Assignment:
In the records below, the line with "Task: Click the" and every line after it must be written out exactly; no pictures belong in the result.

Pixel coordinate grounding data
---------------
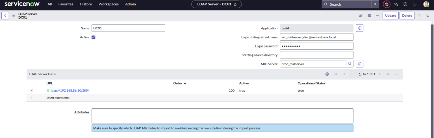Delete the LDAP URL row with red X
The width and height of the screenshot is (434, 138).
(x=32, y=91)
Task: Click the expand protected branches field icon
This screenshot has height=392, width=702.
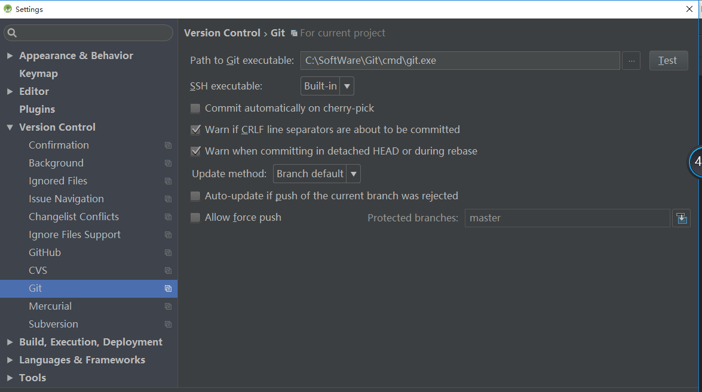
---------------
Task solution:
Task: Click the expand protected branches field icon
This screenshot has height=392, width=702.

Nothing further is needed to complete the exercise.